TEKS SUMBER
-- -- --
Data Akurat Kunci Pengentasan Kemiskinan, Mimika Punya?

- Papua60Detik

Tim Ahli Sinergi Utama, Agung Kresna Bayu, foto: Martha/ Papua60detik
Tim Ahli Sinergi Utama, Agung Kresna Bayu, foto: Martha/ Papua60detik

Papua60detik - Angka atau data kemiskinan paling sering jadi sorotan karena mencerminkan kondisi hidup masyarakat.

Tim Ahli Sinergi Utama, Agung Kresna Bayu mengatakan, data kemiskinan juga menjadi salah satu cara untuk megentaskan kemiskinan. Data valid memudahkan program tepat sasaran dan tidak terjadi tumpang tindih. 

Ia menjelaskan, saat ini data kemiskinan dihitung merujuk pada Peraturan Bappenas Nomor 7 Tahun 2025 tentang Data Terpadu Ekonomi Nasional (DTSEN). Di dalam DTSEN ada tiga sumber utama data yaitu Regsosek (Registrasi Sosial Ekonomi) dari BPS, Data Percepatan Penghapusan Kemiskinan Ekstrem (P3KE) dan PTKS dari Dinas Sosial. 

Namun jadi pertanyaan, mengapa BPS menghitung data kemiskinan berdasarkan pengeluaran, sementara Kemensos mengambil data dari pendapatan. Agung menjelaskan, BPS menghitung pengeluaran karena masyarakat Indonesia lebih jujur ketika ditanya pengeluaran dibanding pendapatan.
-- -- --
ISI DATA

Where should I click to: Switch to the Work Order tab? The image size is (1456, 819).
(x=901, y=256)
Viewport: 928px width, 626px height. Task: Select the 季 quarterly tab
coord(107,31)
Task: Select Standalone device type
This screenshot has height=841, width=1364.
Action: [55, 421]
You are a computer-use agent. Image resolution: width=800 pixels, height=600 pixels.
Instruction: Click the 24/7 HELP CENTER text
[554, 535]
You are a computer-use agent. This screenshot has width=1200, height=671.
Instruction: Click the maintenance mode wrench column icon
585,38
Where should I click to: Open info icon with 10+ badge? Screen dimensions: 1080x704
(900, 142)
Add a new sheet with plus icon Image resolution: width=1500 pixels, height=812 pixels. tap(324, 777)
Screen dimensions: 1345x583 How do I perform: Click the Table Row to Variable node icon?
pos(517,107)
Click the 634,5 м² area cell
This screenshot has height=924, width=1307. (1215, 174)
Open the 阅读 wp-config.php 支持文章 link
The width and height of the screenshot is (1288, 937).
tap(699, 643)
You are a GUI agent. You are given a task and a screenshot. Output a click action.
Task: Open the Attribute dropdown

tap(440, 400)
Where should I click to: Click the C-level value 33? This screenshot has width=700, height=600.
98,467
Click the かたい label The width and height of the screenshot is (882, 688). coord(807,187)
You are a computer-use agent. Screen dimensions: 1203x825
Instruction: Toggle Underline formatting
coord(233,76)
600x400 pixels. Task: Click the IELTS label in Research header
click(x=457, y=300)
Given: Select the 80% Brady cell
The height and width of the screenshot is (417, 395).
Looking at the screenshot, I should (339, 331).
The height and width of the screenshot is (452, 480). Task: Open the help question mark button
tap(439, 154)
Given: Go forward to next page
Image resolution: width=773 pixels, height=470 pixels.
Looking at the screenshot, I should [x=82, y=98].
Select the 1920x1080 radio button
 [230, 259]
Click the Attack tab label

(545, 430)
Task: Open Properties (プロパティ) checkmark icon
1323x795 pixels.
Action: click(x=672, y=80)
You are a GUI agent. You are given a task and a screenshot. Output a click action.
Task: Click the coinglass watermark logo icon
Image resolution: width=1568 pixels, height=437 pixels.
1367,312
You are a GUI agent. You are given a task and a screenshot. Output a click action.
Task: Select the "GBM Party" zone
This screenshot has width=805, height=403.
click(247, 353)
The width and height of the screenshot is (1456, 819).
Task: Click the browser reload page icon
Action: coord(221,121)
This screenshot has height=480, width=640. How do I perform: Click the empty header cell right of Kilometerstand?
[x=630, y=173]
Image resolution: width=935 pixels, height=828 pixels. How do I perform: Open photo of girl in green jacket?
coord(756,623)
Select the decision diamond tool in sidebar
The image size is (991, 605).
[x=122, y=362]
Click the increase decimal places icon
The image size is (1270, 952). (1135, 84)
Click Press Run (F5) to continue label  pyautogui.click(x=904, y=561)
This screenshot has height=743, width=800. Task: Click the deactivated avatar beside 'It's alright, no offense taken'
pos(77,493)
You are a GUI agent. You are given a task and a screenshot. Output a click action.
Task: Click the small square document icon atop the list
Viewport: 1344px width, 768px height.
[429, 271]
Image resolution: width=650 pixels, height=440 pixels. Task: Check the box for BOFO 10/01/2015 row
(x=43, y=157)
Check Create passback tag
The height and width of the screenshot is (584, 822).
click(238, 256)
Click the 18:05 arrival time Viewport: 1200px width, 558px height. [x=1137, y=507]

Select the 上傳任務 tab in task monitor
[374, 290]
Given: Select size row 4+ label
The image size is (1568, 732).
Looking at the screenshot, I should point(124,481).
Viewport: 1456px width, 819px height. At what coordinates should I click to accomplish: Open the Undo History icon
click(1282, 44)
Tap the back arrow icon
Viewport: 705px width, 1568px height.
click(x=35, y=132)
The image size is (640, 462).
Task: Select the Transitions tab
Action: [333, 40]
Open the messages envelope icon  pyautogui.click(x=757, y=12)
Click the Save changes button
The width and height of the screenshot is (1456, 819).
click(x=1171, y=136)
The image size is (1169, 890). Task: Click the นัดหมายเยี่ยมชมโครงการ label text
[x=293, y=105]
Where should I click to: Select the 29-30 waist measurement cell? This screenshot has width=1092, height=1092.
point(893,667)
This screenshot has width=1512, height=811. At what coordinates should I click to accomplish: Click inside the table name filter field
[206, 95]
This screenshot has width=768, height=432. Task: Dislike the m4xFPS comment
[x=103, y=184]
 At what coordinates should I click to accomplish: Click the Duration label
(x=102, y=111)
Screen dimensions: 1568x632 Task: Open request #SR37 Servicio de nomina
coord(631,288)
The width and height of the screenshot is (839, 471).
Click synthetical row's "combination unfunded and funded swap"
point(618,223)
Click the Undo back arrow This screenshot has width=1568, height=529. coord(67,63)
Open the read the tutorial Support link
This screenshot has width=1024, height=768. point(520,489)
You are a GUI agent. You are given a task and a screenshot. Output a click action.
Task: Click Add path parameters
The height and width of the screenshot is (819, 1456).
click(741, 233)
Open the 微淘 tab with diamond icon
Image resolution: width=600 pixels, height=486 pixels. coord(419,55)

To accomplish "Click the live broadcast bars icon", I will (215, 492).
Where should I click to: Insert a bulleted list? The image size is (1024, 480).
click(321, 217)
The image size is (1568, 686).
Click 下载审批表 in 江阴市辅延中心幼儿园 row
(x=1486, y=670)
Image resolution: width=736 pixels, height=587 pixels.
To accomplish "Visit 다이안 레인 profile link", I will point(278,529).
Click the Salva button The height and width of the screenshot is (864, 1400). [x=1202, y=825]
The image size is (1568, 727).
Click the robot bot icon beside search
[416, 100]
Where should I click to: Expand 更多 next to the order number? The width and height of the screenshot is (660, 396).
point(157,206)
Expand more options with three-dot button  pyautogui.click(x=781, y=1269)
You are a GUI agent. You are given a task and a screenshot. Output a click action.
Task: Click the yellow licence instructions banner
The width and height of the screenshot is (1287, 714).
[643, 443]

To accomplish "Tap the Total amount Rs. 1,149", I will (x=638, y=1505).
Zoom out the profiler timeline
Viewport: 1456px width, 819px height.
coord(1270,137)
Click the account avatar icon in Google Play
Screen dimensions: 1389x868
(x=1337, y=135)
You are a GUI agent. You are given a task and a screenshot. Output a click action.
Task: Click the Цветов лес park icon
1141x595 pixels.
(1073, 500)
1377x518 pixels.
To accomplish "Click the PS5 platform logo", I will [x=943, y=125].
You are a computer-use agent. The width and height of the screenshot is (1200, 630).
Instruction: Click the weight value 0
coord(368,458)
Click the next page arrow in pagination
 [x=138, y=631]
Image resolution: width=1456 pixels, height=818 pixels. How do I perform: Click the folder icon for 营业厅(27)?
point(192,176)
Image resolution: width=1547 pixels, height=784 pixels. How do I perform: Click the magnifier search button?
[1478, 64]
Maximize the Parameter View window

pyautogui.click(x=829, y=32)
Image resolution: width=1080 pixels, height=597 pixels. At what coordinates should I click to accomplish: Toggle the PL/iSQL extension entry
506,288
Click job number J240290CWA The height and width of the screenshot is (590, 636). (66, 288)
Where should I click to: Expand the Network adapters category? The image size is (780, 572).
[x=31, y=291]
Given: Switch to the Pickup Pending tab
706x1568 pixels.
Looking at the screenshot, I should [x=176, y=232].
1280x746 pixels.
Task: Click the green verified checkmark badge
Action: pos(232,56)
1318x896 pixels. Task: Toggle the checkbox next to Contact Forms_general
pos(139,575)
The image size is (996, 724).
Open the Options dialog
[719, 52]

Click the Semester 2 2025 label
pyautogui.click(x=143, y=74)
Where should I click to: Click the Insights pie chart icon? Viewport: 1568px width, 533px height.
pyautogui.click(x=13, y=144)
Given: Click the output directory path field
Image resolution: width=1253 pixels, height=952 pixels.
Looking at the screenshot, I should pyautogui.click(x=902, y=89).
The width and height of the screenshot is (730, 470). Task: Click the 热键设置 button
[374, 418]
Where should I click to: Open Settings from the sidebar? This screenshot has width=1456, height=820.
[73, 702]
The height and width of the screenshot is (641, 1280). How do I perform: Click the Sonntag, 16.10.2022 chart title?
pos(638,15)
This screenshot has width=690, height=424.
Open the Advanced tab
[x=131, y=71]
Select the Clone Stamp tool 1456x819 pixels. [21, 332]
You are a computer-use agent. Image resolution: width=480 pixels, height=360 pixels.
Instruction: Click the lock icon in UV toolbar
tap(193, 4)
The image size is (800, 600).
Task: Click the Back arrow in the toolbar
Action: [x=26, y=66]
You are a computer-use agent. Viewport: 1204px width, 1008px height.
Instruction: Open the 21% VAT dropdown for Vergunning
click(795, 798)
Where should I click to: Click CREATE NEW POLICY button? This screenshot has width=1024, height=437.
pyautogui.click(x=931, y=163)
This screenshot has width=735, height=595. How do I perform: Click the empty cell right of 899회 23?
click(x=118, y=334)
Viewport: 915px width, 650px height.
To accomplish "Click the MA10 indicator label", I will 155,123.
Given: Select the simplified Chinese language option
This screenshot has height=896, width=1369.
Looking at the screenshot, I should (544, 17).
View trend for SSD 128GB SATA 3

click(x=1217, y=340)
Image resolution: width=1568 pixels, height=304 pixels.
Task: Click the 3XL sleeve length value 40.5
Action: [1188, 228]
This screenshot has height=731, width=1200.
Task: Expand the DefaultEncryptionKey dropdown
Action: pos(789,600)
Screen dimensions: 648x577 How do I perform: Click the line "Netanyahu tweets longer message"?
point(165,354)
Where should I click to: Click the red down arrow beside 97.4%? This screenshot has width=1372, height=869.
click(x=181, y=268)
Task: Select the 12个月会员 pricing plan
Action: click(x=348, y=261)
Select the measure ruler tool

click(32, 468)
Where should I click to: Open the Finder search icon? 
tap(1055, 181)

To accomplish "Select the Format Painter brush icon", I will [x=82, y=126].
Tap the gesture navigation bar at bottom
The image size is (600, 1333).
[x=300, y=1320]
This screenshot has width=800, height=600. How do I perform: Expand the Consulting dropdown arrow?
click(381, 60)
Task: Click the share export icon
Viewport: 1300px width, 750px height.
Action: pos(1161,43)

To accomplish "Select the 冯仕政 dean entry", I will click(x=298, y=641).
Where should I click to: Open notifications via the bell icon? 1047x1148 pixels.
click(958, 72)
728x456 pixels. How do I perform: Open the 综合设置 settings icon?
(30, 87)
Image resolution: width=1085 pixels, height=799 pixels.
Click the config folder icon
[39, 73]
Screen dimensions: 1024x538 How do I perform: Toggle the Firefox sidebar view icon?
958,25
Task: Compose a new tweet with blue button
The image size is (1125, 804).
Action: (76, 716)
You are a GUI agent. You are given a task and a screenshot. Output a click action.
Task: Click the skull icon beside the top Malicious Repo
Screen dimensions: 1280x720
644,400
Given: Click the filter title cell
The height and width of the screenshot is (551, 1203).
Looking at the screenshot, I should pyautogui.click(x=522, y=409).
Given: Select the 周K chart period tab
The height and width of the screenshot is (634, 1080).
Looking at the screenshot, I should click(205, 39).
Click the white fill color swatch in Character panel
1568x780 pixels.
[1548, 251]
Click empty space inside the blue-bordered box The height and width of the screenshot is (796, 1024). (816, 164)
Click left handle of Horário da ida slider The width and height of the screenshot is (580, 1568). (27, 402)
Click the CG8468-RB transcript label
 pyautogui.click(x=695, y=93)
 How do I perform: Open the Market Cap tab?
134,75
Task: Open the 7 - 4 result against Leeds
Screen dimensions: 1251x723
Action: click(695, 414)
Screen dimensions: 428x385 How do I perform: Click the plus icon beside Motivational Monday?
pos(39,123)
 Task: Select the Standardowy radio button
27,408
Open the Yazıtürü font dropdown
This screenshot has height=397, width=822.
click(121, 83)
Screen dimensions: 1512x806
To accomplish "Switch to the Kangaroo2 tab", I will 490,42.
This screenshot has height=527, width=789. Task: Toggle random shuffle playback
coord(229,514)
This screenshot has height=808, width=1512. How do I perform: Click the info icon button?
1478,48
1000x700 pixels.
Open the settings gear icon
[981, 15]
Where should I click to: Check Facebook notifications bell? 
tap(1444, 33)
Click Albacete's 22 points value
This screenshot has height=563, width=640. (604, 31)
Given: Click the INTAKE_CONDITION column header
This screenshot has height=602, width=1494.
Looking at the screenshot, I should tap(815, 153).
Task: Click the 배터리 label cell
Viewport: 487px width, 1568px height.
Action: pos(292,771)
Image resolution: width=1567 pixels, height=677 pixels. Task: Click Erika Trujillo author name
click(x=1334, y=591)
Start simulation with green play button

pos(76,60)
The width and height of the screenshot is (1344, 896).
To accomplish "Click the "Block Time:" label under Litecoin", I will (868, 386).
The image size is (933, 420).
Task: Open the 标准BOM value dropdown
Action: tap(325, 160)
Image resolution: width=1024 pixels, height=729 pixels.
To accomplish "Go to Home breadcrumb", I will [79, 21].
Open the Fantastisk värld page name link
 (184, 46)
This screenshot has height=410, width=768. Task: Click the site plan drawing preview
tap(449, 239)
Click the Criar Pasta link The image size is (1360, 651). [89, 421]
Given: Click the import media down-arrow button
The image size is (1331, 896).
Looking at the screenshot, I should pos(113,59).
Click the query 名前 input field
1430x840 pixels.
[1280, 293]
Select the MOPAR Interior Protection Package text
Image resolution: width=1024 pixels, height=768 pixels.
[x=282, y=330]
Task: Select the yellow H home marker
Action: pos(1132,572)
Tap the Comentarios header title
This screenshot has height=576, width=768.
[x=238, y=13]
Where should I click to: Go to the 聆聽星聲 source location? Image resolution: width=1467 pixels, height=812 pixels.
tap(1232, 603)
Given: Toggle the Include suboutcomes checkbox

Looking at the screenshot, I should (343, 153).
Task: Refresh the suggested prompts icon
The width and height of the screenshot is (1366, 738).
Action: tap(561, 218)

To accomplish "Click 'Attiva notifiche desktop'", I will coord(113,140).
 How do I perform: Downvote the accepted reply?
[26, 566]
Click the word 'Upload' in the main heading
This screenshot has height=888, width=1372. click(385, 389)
-- -- --
SOAL LATIHAN 1
Salin kata demi kata bagian teks sumber antara "- Papua60Detik" dan "kondisi hidup masyarakat.", termasuk kedua ujungnya.
SOAL LATIHAN 2
Menurut teks sumber, mengapa BPS menghitung data kemiskinan berdasarkan pengeluaran? Jawab dalam satu sampai tiga kalimat.
SOAL LATIHAN 3
Tentukan apakah setiap pernyataan berikut sesuai dengan teks sumber. Jawab ya atau tidak, lalu kutip kata-kata penentunya dari teks itu. (a) DTSEN memiliki tiga sumber utama data. (b) Kemensos mengambil data kemiskinan dari pengeluaran. (c) Data kemiskinan saat ini dihitung merujuk pada Peraturan Bappenas Nomor 7 Tahun 2025.

JAWABAN TERTULIS 1
- Papua60Detik

Tim Ahli Sinergi Utama, Agung Kresna Bayu, foto: Martha/ Papua60detik
Tim Ahli Sinergi Utama, Agung Kresna Bayu, foto: Martha/ Papua60detik

Papua60detik - Angka atau data kemiskinan paling sering jadi sorotan karena mencerminkan kondisi hidup masyarakat.

JAWABAN TERTULIS 2
BPS menghitung data kemiskinan berdasarkan pengeluaran karena masyarakat Indonesia lebih jujur ketika ditanya tentang pengeluaran daripada tentang pendapatan.

JAWABAN TERTULIS 3
(a) Ya: "Di dalam DTSEN ada tiga sumber utama data"
(b) Tidak: "sementara Kemensos mengambil data dari pendapatan"
(c) Ya: "saat ini data kemiskinan dihitung merujuk pada Peraturan Bappenas Nomor 7 Tahun 2025"